City adopts green building program

SOLANA BEACH — Solana Beach, one of the smallest cities in San Diego, took a giant step toward reducing its carbon footprint by becoming the first in the county to adopt a green building program.
Approved by City Council 4-1 at the Dec. 10 meeting, the incentive-based program will be voluntary for residential and commercial projects and mandatory for those that are public or publicly funded.
Green building is a process to create facilities and supporting infrastructure that minimize the use of resources and harmful effects on the environment.
In developing a plan for Solana Beach, city staff reviewed several programs in California and throughout the country. The goal was to create a turn-key program for commercial and residential projects that was simple to understand, as well as one that could easily become mandatory if necessary.
For residential projects, council adopted Build It Green, a California-based, nonprofit membership organization that connects consumers and building professionals with the necessary tools and technical expertise to build quality green buildings.
Steve Didier, assistant city manager, said one advantage to Build It Green is that it is developing a carbon footprint calculator to determine greenhouse gas emissions. This will help quantify the environmental benefits for residents who are remodeling or rebuilding their homes.
“They’ll be able to evaluate what they had, what they’re changing to and what their reduction is,” Didier said. “That will be very important for the city as we move down the road and legislation requires municipalities to start tracking their carbon footprint and showing those reductions.”

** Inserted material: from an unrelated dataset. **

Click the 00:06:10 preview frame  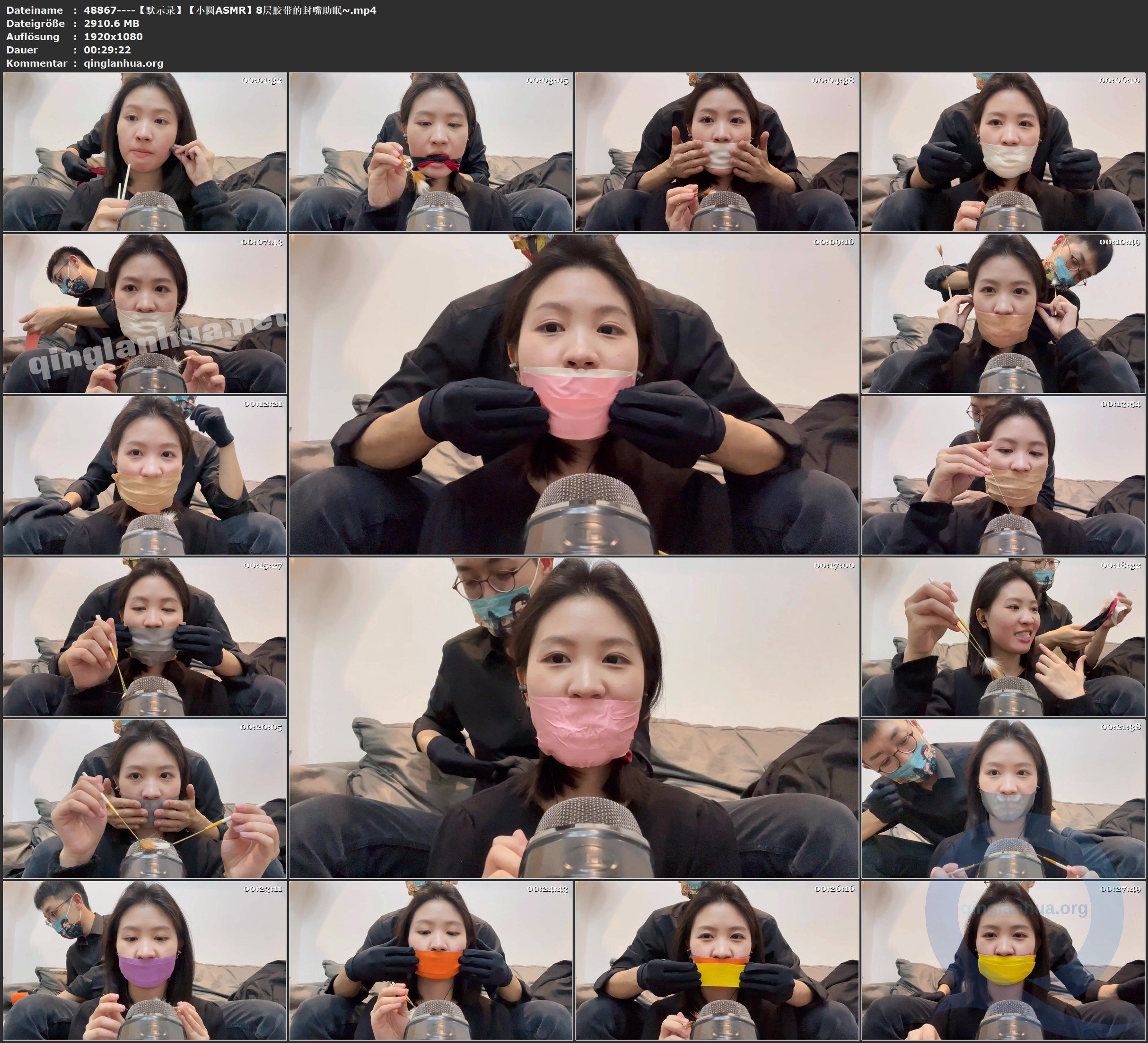pyautogui.click(x=1003, y=151)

Using its GreenPoint Rated program, which was developed according to state building-code standards, Build It Green awards points for implementation of specific green measures. Owners and builders can receive green building certification using GreenPoint checklists that correspond to guidelines for each of the three residential project types — new, existing and multifamily.
Builders and homeowners must follow an eight-step certification process. Even small projects, such as kitchen or bathroom remodels, can be certified green under the program. To be certified green, a residential project must receive at least 50 points.

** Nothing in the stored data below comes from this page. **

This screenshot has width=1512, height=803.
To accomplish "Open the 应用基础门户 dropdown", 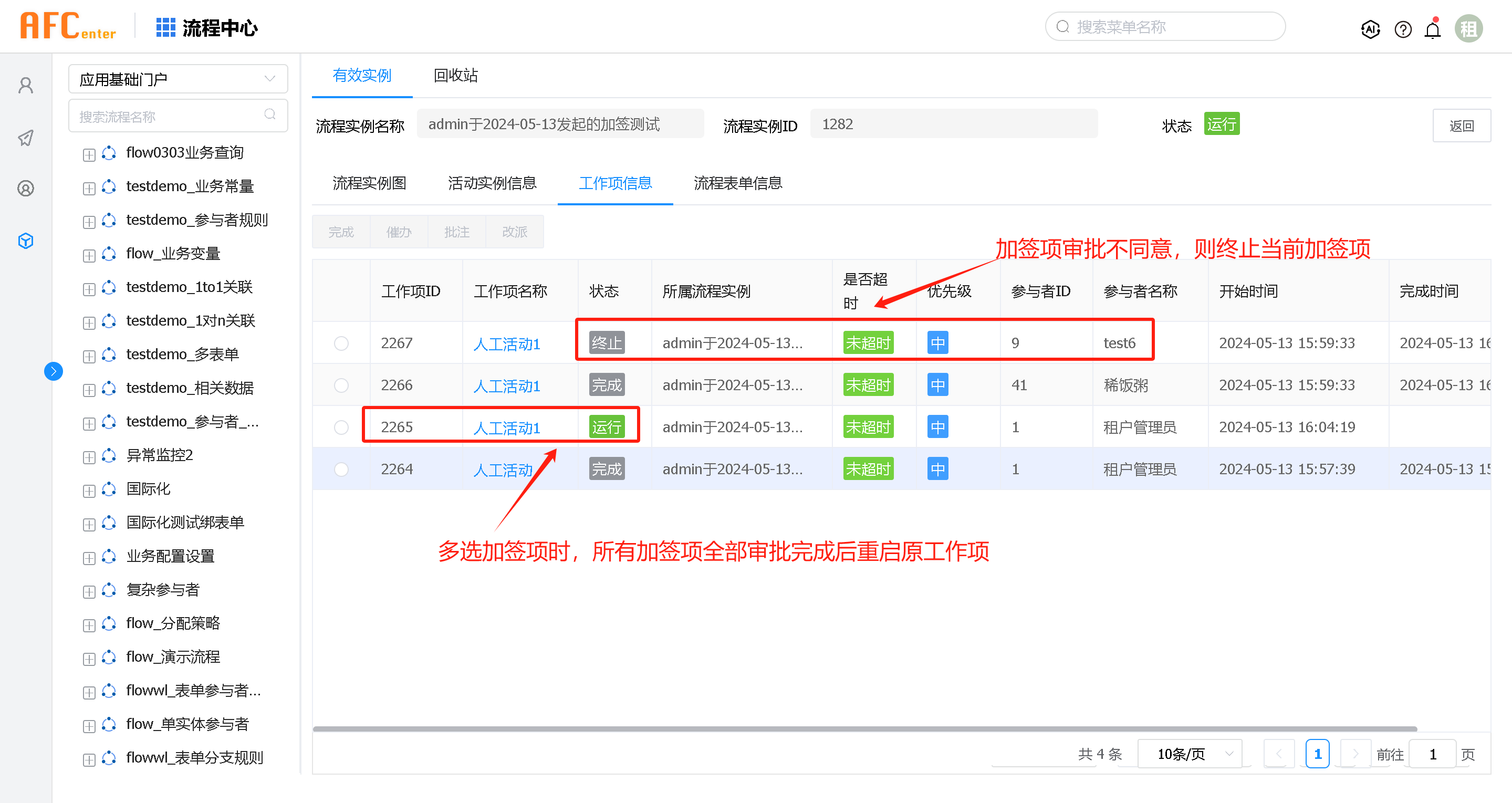I will 178,79.
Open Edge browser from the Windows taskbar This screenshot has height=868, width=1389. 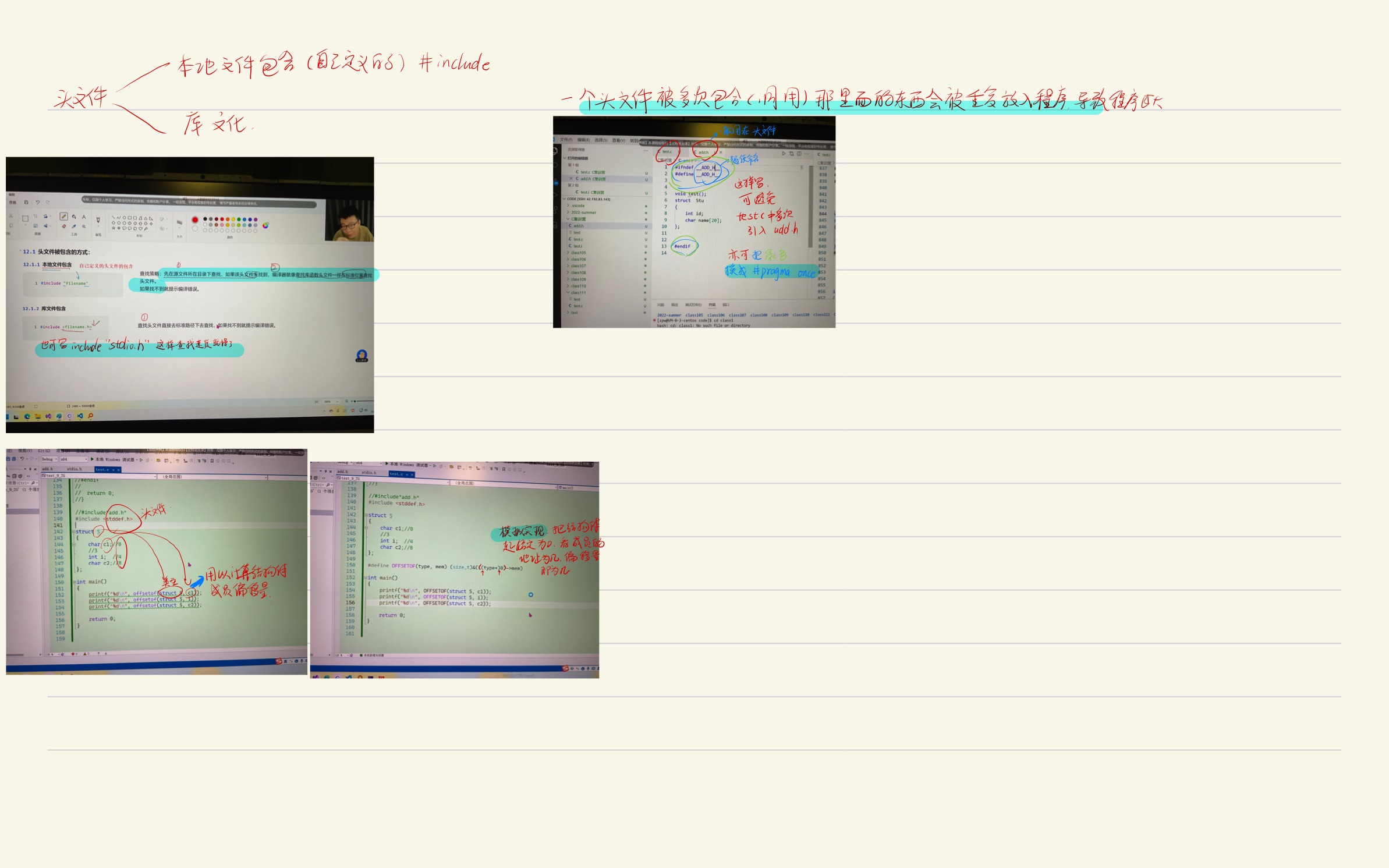click(27, 417)
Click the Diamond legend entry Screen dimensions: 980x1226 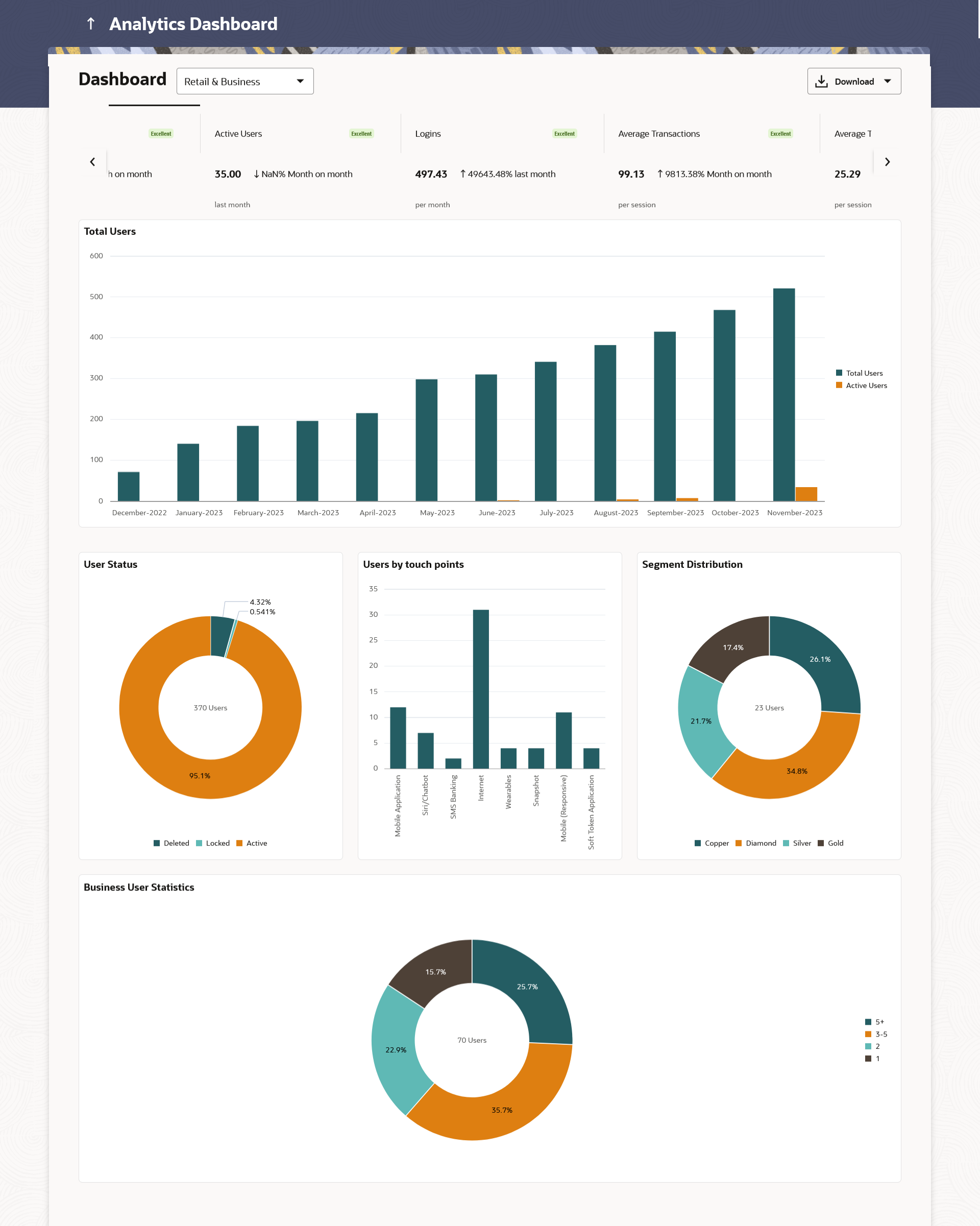pos(760,844)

For voluntary commercial and mandatory public or publicly funded projects, the minimum requirement will be the U.S. Green Building Council Leadership in Energy and Environmental Design, or LEED, silver standard. That is the second step in the four-level LEED system. LEED certification is similar to that of the GreenPoint Rated program.
Most of the more than 50 building professionals who attended city-sponsored workshops in November and December support green building programs. Their main concerns are additional upfront costs.

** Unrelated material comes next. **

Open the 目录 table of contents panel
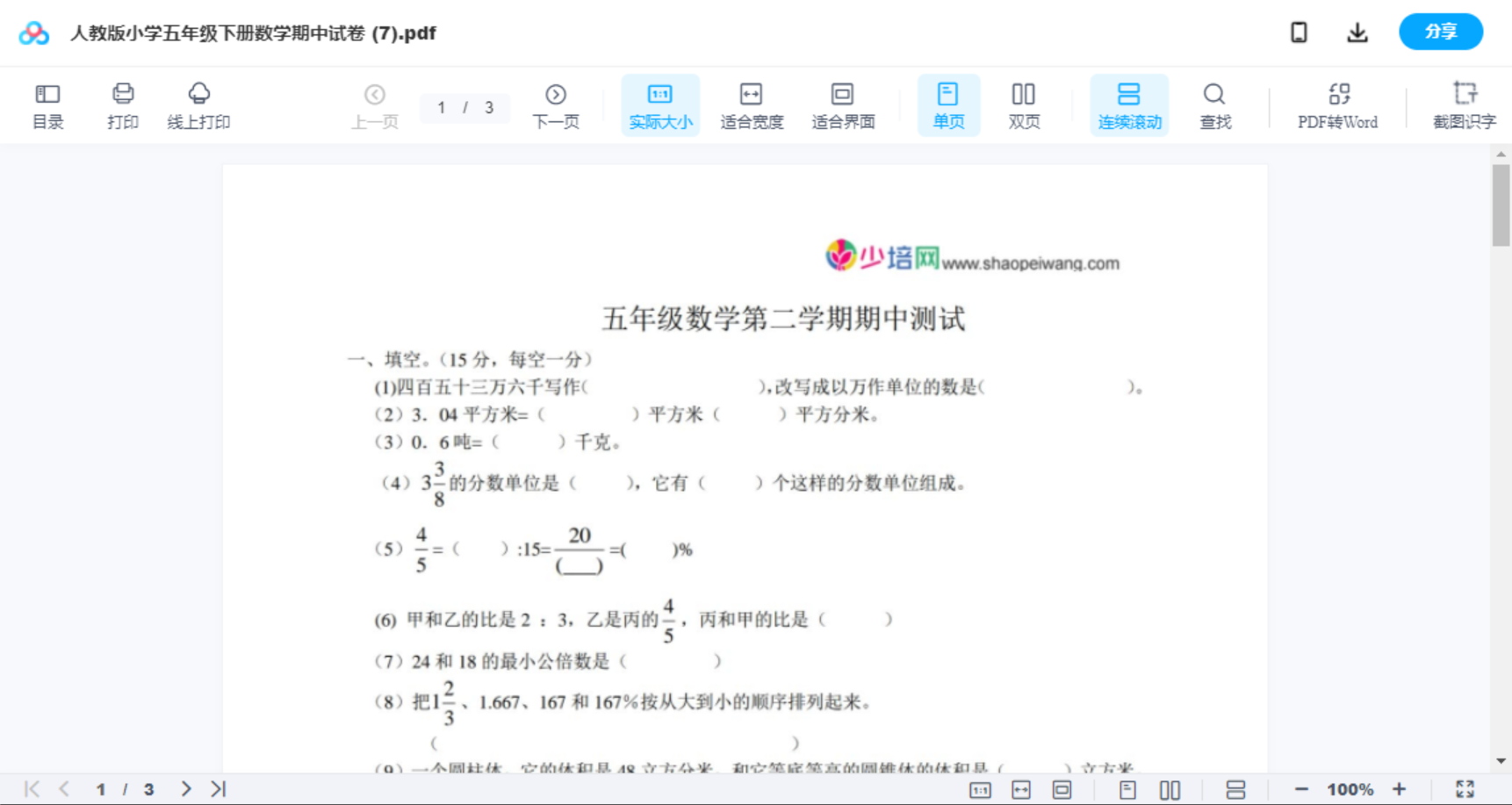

According to a California study of 33 green commercial projects, there is a three-year return on investment.
The Solana Beach program, which is expected to launch in February, will offer three incentives to encourage owners and builders to seek green certification.
Projects that include a green building application will automatically be moved to the top of the pile in the permitting process. This could potentially reduce a project’s development time by several months, City Manager David Ott said.
The first 15 applicants whose projects receive certification according to program guidelines will receive a $1,000 rebate. Those achieving LEED platinum status will get an additional $500.
Owners, builders and designers will also receive recognition at a City Council meeting, on the Web site and in the city newsletter.
“I’m so pleased to see this come before us,” Councilwoman Lesa Heebner said, noting that the majority of recent applications have been for green projects. “I think it is the wave of the future,” she said.
Although Councilman Tom Campbell, who voted against the resolution, supports the program, he was concerned about the mandatory requirement for the city.
“I’m wondering why we wouldn’t want to consider making it voluntary for us,” Campbell said.
“I think the concept’s great,” he said. “I think moving in that direction is great. I just think that when we start adopting things like this we need to provide for a little bit of flexibility.”
“Let’s set the standard high for a year and see how it goes,” Mayor Mike Nichols said. “If we are running into problems then we don’t have to necessarily continue down this path. But trying to be the leader in this is important.”
“It’s good that we can be the leader,” Campbell said. “On the other hand, I hate to obligate (us) to have to build a project that’s going to cost significantly more money if we build it green versus nongreen.
“And I’m not suggesting that the cost is not necessarily worth it,” he said. “We’re eliminating our ability to make that determination when that particular project comes up.”
With state legislation requiring a 25 percent reduction in greenhouse gas emissions by 2020, Heebner said green building could eventually be mandatory for all public projects.
“When it is, we should consider it then,” Campbell said.